The old-school coaching style that I describe in The 21st Century Basketball Practice is a coach-driven approach to coaching. When I played, every coach use that style to some degree. Rarely if ever did a coach ask for our opinion. The coach decided, and we followed directions.
Is there a better way to coach? What is our goal in coaching? Is the purpose to teach children to follow directions or to teach children to think, make decisions, and be creative? Ultimately, the values that a coach wants his or her players to learn and develop will influence his or her coaching style.
Ethan Sherwood Strauss wrote about the Golden State Warriors practices prior to the Western Conference Finals because the Warriors are an anomaly: They are ranked first in pace and defensive efficiency, despite being characterized as a jump-shooting team.

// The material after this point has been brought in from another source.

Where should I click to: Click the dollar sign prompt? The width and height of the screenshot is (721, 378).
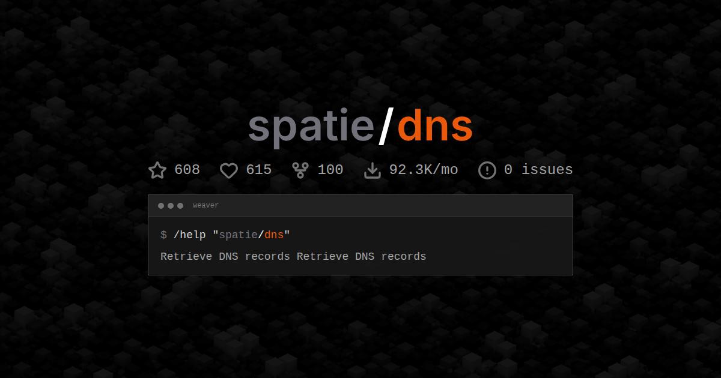point(162,235)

“We don’t run wind sprints here,” coach Steve Kerr says, beaming, as he looks over the Warriors practice facility in Oakland….Now that he has the power, he wants to remove the things he hated.
Years ago, I read an article about an NCAA D3 football coach named John Gagliardi. He retired as the winningest coach in college football and espoused a similar philosophy.
“You know that expression ‘No pain, no gain’?” John Gagliardi asks. “Well, I like to say, ‘No pain, no gain, you’re insane if you believe that.'”
Gagliardi has basically eliminated all the things football players traditionally don’t like about it. There is no calisthenics or lap running, and no drills designed to build agility or quickness. There isn’t even any tackling—instead, the Johnnies line up 11 on 11 and play touch football for 90 minutes, the way most of them have since they were little kids tossing around footballs in their backyards. And if you happen to mess up, don’t sweat it—Gagliardi isn’t likely to get up in your grill.
Of course, by traditional football standards, Gagliardi’s approach to motivation is pure heresy. But looked at another way, it makes perfect sense, because he has essentially created a football program powered not by his own threats or intimidation or screaming, but by the players’ natural passion for football.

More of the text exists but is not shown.